= Recorded information =
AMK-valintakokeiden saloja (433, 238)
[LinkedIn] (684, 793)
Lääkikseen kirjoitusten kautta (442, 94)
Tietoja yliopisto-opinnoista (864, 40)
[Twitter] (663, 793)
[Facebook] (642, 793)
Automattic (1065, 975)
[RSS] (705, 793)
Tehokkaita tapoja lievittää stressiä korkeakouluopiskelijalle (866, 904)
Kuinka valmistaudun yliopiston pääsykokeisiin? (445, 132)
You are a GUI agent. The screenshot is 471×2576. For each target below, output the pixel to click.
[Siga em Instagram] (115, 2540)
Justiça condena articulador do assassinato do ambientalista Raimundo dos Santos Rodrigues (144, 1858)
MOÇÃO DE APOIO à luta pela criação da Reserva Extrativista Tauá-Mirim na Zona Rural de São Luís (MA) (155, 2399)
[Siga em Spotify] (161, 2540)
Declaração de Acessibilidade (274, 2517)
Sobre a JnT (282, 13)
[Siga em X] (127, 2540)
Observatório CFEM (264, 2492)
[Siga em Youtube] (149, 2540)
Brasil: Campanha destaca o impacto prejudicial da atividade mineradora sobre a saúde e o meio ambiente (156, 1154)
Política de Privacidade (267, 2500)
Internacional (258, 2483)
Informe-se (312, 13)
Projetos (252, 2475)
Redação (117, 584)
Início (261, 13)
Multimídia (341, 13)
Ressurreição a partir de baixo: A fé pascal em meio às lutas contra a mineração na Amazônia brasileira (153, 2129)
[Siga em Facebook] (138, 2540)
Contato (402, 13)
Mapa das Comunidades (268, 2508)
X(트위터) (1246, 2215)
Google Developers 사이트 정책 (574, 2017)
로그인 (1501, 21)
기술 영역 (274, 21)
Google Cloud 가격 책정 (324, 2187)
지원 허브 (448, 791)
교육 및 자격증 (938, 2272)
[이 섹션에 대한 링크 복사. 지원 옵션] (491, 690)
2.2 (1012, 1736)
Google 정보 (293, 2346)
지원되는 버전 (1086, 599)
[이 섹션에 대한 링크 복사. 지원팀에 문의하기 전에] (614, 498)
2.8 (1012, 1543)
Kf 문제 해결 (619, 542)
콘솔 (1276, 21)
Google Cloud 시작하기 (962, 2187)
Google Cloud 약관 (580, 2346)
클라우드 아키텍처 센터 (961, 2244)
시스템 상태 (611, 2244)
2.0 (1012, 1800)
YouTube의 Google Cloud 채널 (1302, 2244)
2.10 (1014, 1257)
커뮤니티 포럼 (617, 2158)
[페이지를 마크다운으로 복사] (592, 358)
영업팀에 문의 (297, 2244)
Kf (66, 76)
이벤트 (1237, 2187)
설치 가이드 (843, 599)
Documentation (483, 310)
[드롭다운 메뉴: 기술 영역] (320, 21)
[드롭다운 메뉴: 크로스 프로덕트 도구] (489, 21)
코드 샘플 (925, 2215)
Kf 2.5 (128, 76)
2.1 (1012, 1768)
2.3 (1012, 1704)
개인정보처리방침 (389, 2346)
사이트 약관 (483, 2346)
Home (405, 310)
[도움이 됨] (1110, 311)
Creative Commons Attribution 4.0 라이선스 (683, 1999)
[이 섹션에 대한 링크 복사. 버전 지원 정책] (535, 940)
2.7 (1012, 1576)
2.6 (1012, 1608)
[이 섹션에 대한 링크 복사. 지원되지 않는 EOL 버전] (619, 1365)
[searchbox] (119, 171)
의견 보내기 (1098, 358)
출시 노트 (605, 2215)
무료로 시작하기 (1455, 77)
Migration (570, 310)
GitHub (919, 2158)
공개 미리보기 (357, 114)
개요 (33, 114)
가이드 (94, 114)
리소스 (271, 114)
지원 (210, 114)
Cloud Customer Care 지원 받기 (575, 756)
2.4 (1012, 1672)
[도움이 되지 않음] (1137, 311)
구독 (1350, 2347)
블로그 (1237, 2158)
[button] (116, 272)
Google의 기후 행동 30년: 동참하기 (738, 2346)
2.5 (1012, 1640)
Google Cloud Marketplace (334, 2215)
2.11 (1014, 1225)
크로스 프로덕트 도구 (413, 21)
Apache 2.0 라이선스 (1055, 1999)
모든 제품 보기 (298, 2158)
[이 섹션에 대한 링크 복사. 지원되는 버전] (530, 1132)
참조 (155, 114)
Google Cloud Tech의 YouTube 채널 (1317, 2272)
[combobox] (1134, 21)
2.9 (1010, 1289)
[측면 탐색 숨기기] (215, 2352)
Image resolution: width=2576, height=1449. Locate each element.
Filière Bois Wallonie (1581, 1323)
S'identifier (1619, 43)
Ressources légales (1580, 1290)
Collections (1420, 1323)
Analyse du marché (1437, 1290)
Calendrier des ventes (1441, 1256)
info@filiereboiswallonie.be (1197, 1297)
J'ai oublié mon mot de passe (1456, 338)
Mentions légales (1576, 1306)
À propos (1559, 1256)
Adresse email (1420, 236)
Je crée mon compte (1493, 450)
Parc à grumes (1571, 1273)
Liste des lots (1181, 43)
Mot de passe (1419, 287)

= Description of the task =
The task requires that all the material be restated word for word.

= Response area =
AMK-valintakokeiden saloja (433, 238)
[LinkedIn] (684, 793)
Lääkikseen kirjoitusten kautta (442, 94)
Tietoja yliopisto-opinnoista (864, 40)
[Twitter] (663, 793)
[Facebook] (642, 793)
Automattic (1065, 975)
[RSS] (705, 793)
Tehokkaita tapoja lievittää stressiä korkeakouluopiskelijalle (866, 904)
Kuinka valmistaudun yliopiston pääsykokeisiin? (445, 132)
You are a GUI agent. The screenshot is 471×2576. For each target below, output the pixel to click.
[Siga em Instagram] (115, 2540)
Justiça condena articulador do assassinato do ambientalista Raimundo dos Santos Rodrigues (144, 1858)
MOÇÃO DE APOIO à luta pela criação da Reserva Extrativista Tauá-Mirim na Zona Rural de São Luís (MA) (155, 2399)
[Siga em Spotify] (161, 2540)
Declaração de Acessibilidade (274, 2517)
Sobre a JnT (282, 13)
[Siga em X] (127, 2540)
Observatório CFEM (264, 2492)
[Siga em Youtube] (149, 2540)
Brasil: Campanha destaca o impacto prejudicial da atividade mineradora sobre a saúde e o meio ambiente (156, 1154)
Política de Privacidade (267, 2500)
Internacional (258, 2483)
Informe-se (312, 13)
Projetos (252, 2475)
Redação (117, 584)
Início (261, 13)
Multimídia (341, 13)
Ressurreição a partir de baixo: A fé pascal em meio às lutas contra a mineração na Amazônia brasileira (153, 2129)
[Siga em Facebook] (138, 2540)
Contato (402, 13)
Mapa das Comunidades (268, 2508)
X(트위터) (1246, 2215)
Google Developers 사이트 정책 (574, 2017)
로그인 (1501, 21)
기술 영역 (274, 21)
Google Cloud 가격 책정 (324, 2187)
지원 허브 (448, 791)
교육 및 자격증 (938, 2272)
[이 섹션에 대한 링크 복사. 지원 옵션] (491, 690)
2.2 (1012, 1736)
Google 정보 (293, 2346)
지원되는 버전 (1086, 599)
[이 섹션에 대한 링크 복사. 지원팀에 문의하기 전에] (614, 498)
2.8 (1012, 1543)
Kf 문제 해결 (619, 542)
콘솔 (1276, 21)
Google Cloud 시작하기 (962, 2187)
Google Cloud 약관 (580, 2346)
클라우드 아키텍처 센터 (961, 2244)
시스템 상태 (611, 2244)
2.0 (1012, 1800)
YouTube의 Google Cloud 채널 (1302, 2244)
2.10 (1014, 1257)
커뮤니티 포럼 (617, 2158)
[페이지를 마크다운으로 복사] (592, 358)
영업팀에 문의 (297, 2244)
Kf (66, 76)
이벤트 (1237, 2187)
설치 가이드 (843, 599)
Documentation (483, 310)
[드롭다운 메뉴: 기술 영역] (320, 21)
[드롭다운 메뉴: 크로스 프로덕트 도구] (489, 21)
코드 샘플 (925, 2215)
Kf 2.5 (128, 76)
2.1 (1012, 1768)
2.3 (1012, 1704)
개인정보처리방침 (389, 2346)
사이트 약관 (483, 2346)
Home (405, 310)
[도움이 됨] (1110, 311)
Creative Commons Attribution 4.0 라이선스 (683, 1999)
[이 섹션에 대한 링크 복사. 버전 지원 정책] (535, 940)
2.7 (1012, 1576)
2.6 (1012, 1608)
[이 섹션에 대한 링크 복사. 지원되지 않는 EOL 버전] (619, 1365)
[searchbox] (119, 171)
의견 보내기 (1098, 358)
출시 노트 (605, 2215)
무료로 시작하기 (1455, 77)
Migration (570, 310)
GitHub (919, 2158)
공개 미리보기 (357, 114)
개요 (33, 114)
가이드 (94, 114)
리소스 (271, 114)
지원 (210, 114)
Cloud Customer Care 지원 받기 (575, 756)
2.4 (1012, 1672)
[도움이 되지 않음] (1137, 311)
구독 (1350, 2347)
블로그 (1237, 2158)
[button] (116, 272)
Google의 기후 행동 30년: 동참하기 (738, 2346)
2.5 (1012, 1640)
Google Cloud Marketplace (334, 2215)
2.11 (1014, 1225)
크로스 프로덕트 도구 (413, 21)
Apache 2.0 라이선스 (1055, 1999)
모든 제품 보기 (298, 2158)
[이 섹션에 대한 링크 복사. 지원되는 버전] (530, 1132)
참조 (155, 114)
Google Cloud Tech의 YouTube 채널 (1317, 2272)
[combobox] (1134, 21)
2.9 (1010, 1289)
[측면 탐색 숨기기] (215, 2352)
Image resolution: width=2576, height=1449. Locate each element.
Filière Bois Wallonie (1581, 1323)
S'identifier (1619, 43)
Ressources légales (1580, 1290)
Collections (1420, 1323)
Analyse du marché (1437, 1290)
Calendrier des ventes (1441, 1256)
info@filiereboiswallonie.be (1197, 1297)
J'ai oublié mon mot de passe (1456, 338)
Mentions légales (1576, 1306)
À propos (1559, 1256)
Adresse email (1420, 236)
Je crée mon compte (1493, 450)
Parc à grumes (1571, 1273)
Liste des lots (1181, 43)
Mot de passe (1419, 287)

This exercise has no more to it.